### EXTRAIT FOURNI
Un homosexuel français, pacsé, poursuivait son employeur parce qu’on ne voulait pas lui donner les jours de congé et la prime prévus pour un mariage. En première instance comme en appel, il fut débouté, puisque il n’y avait pas de mariage. Il est allé en cassation. Et la Cour de cassation, au lieu de constater que le jugement ne pouvait pas être autre, a demandé son avis à la Cour de Justice de l’Union européenne. Laquelle vient de donner tort à l’employeur, parce qu’il y a eu « discrimination ».
Le raisonnement de la CEJ est que, par un pacs, le plaignant se trouve « dans une situation comparable à celle d’un travailleur qui se marie », et comme il ne peut pas se marier, on doit lui donner les mêmes avantages que celui qui peut se marier.

### CONSIGNES
a: D'après le texte sur l'affaire du pacs, qu'est-ce que l'employeur refusait d'accorder au plaignant ?
b: Poursuivez, s'il vous plaît, le texte sur l'affaire du pacs à partir de sa dernière phrase.
Les enregistrements qui viennent ensuite forment un matériau à part, indépendant du texte sur l'affaire du pacs.

Données stockées

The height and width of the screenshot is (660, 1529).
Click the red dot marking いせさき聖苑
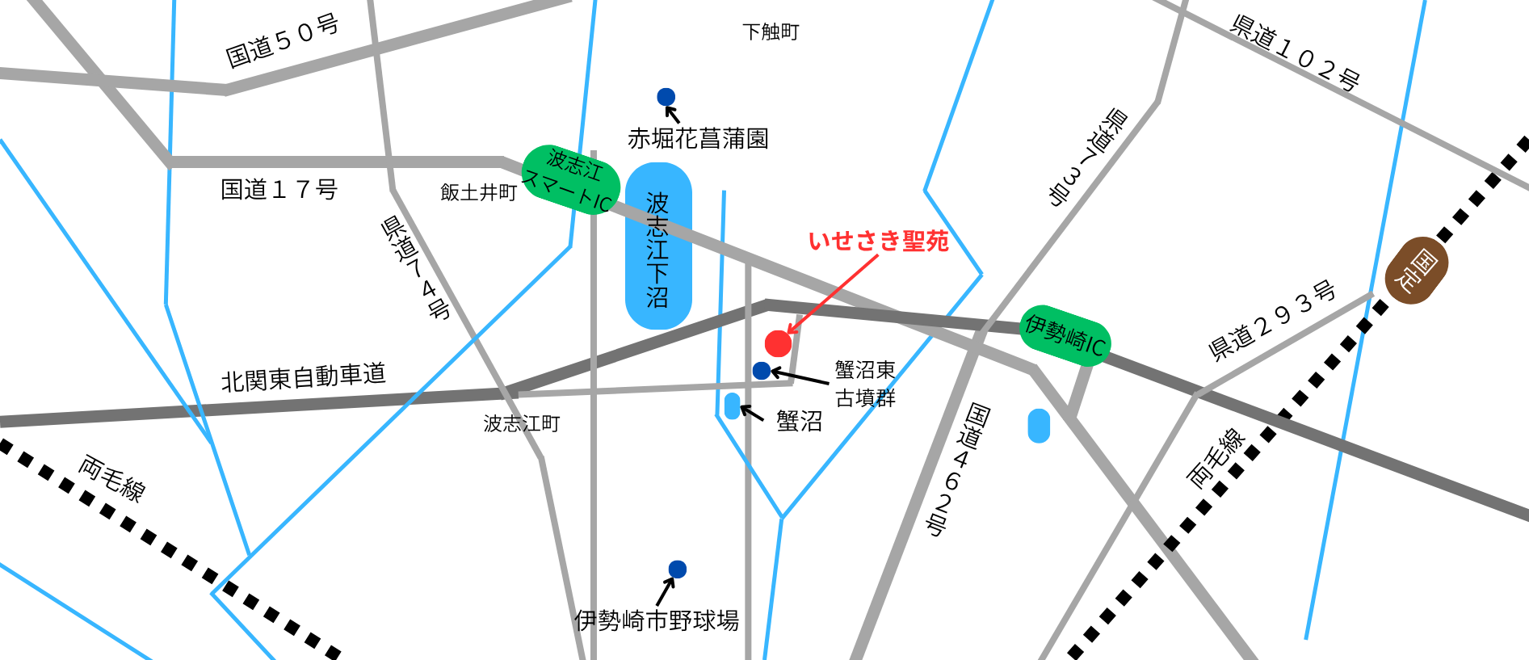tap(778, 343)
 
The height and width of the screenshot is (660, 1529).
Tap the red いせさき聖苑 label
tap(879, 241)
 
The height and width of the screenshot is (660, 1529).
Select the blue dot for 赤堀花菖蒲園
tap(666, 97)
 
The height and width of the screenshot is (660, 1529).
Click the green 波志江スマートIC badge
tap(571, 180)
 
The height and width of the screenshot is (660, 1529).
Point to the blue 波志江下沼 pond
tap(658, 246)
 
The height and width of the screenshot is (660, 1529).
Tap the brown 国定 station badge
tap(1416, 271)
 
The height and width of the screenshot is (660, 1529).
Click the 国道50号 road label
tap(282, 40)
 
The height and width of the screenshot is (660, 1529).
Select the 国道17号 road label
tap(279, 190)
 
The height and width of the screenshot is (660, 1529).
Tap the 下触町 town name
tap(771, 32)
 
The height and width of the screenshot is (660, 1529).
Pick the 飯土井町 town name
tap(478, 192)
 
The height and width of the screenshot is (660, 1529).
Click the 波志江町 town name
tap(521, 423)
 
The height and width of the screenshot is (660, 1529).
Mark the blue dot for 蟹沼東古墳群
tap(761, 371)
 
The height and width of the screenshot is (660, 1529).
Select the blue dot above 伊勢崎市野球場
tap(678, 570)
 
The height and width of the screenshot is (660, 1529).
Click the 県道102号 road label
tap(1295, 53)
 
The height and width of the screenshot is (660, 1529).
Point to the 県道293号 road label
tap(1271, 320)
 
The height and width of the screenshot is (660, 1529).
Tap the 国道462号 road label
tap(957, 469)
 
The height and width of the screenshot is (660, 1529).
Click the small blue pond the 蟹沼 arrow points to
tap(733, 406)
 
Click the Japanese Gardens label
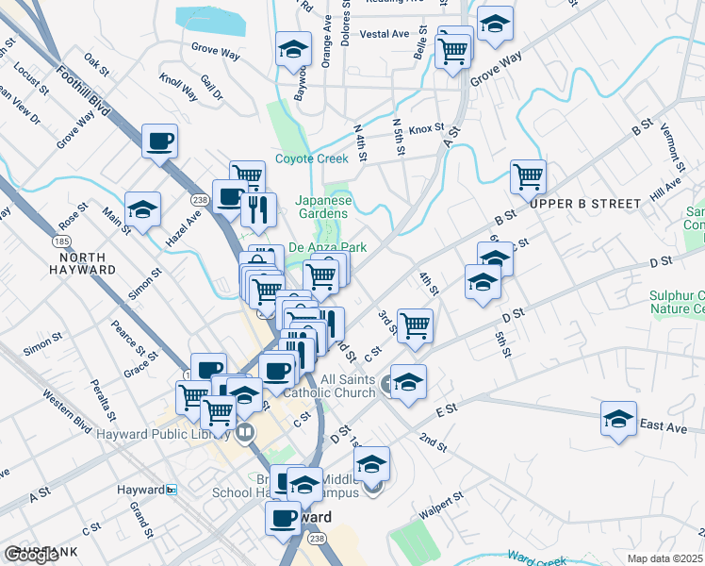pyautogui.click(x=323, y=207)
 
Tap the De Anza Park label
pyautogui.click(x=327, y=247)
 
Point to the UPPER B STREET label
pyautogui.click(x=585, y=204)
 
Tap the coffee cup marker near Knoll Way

### RÉPONSES AUX EXERCICES
a: Les jours de congé et la prime prévus pour un mariage.

b:
En bref, c’est la logique du soi-disant « mariage pour tous ». La Cour de Justice part du principe qu’une personne doit pouvoir se marier avec une autre personne quel que soit son sexe, et que si le loi ne le permet pas, cela n’implique en rien que les non-mariés n’aient pas les mêmes avantages que les mariés…
Il me semble que la Cour européenne des droits de l’homme n’en est pas encore arrivée à cette aberration et juge en fonction de la législation du pays du plaignant.
Mais ici il ne s’agit pas des droits de l’homme en Europe. Il s’agit de la dictature homo de l’UE.